The Broadcasting Standards Authority (BSA) has dismissed the Labour Party’s complaint that the ”Prime Minister’s hour” broadcast on RadioLive on 30 September 2011 was an “election programme” in terms of the Broadcasting Act 1989, and breached Code of Broadcasting Practice in relation to election programmes.
To be an election programme in terms of section 69 of the Broadcasting Act the show had to encourage or persuade, or appear to encourage or persuade voters to vote, or not to vote, for a political party or the election of any person at an election.
The BSA has interpreted this section as capturing programmes which “overtly and directly” act to encourage or persuade. They consider that programmes which may in an “incidental, resultant, secondary or consequential way amount to encouragement, persuasion, advocacy or opposition for or to a particular political outcome are not captured by section 69”.
In the case of the Prime Minister’s Hour, the BSA came to the conclusion that it did not come within their interpretation of an election programme because it did not “actively encourage, persuade, advocate or oppose a political outcome”. Nor did “the mere presence” of the PM make it an election programme.
I can understand why John Key agreed to the format and Phil Goff made the complaint, however. They both know that John Key doesn’t have to talk politics to accrue political capital. It’s John Key’s personality, his ability to transcend politics and relate to people at a non-political level, that is currently attracting votes away from Labour. The non-overtly-political format of the PM’s Hour played directly to John Key’s personal and electoral strengths. And this has irked Phil Goff.
It’s a classic example of something I have been arguing for years. In this era of permanent campaigning all manner of activities, behaviours, events and messages are electioneering. They may not explicitly ask for the vote, but all are undertaken in order to be viewed favourably by voters with the ultimate goal of gaining as many party votes as possible at the next general election.
The current election broadcasting and advertising laws do not reflect the realities of modern campaigning. I’m sure the Electoral Commission will also find that that, in response to Labour’s complaint that the programme was an election advertisement, the show does not confirm with the Electoral Act’s definition of election advertisement either, because it will be covered by the exemption for editorial content of a periodical, radio or television programme.
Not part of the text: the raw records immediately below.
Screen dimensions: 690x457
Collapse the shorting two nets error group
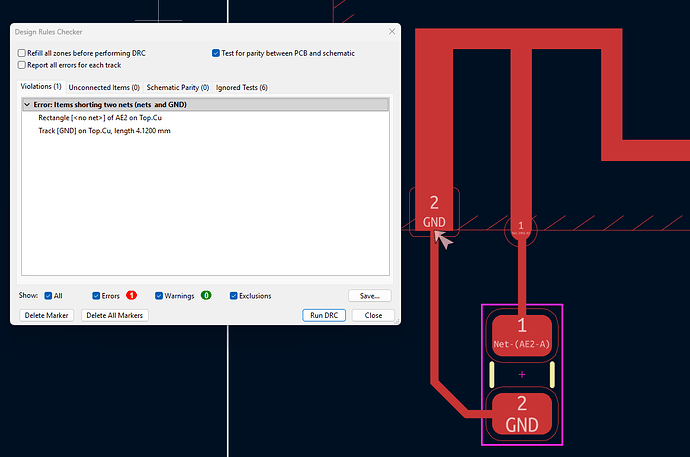point(26,104)
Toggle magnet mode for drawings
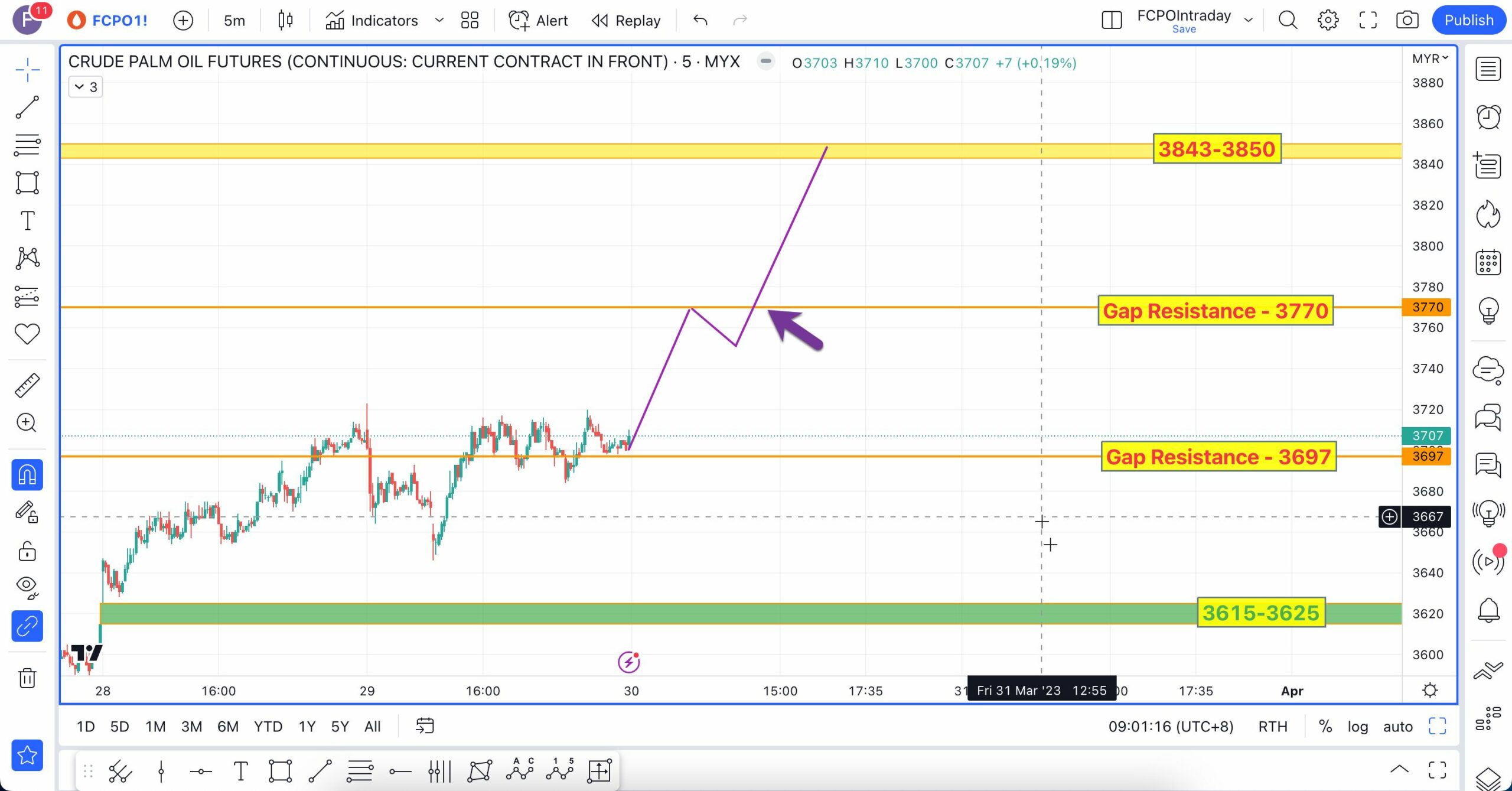The height and width of the screenshot is (791, 1512). pos(27,475)
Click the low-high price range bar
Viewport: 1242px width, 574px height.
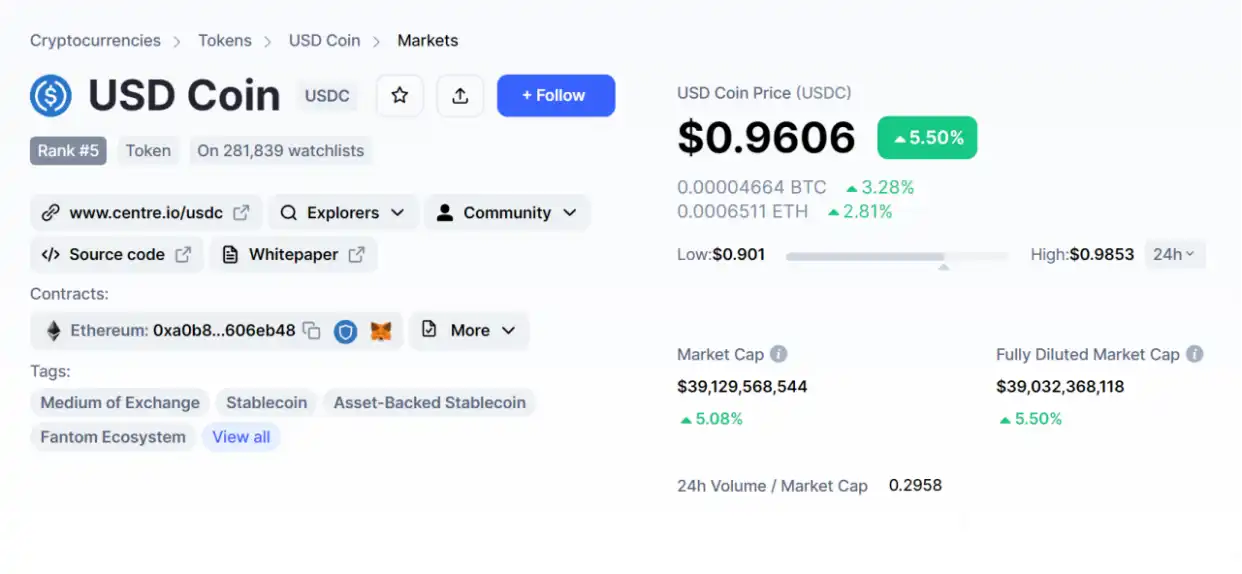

Electoral law will always be playing catch-up here, because it is unable to predict every form of campaigning that will occur in the future. With proliferating channels of communications, rapidly changing technologies and multiple messages competing for attention, electioneering will increasingly be carried by the intangible and the implicit: things like smells, movements, locations, physical actions, projections, shapes, spaces, smiles, colours… Anything may be an election offering, at any time, and none of these are covered by existing legislation.
And nor should they be! We actually need laws that enhance rather than restrict politicians and political parties from engaging with citizens. Political communication is good not bad. All the current laws do is encourage sideshows as officials fruitlessly deliberate whether something is an election broadcast or ad. Between 1 January and 10 October 2011 (when I requested this info) the Electoral Commission had received 619 requests for advisory opinions about whether a piece of political communication is an election advertisement or not. A number of these requests related to multiple items of publicity. And each one took between 3-5 working days to process. What a ridiculous waste of time and taxpayers’ money this is.
Rather than cry foul, what Phil Goff needs to do is be creative and find something to do on the campaign trail that Key hasn’t thought of first. That is what successful challenger brands do when they are going after the market leader in the commercial market. The same imperative exists in the political leadership market.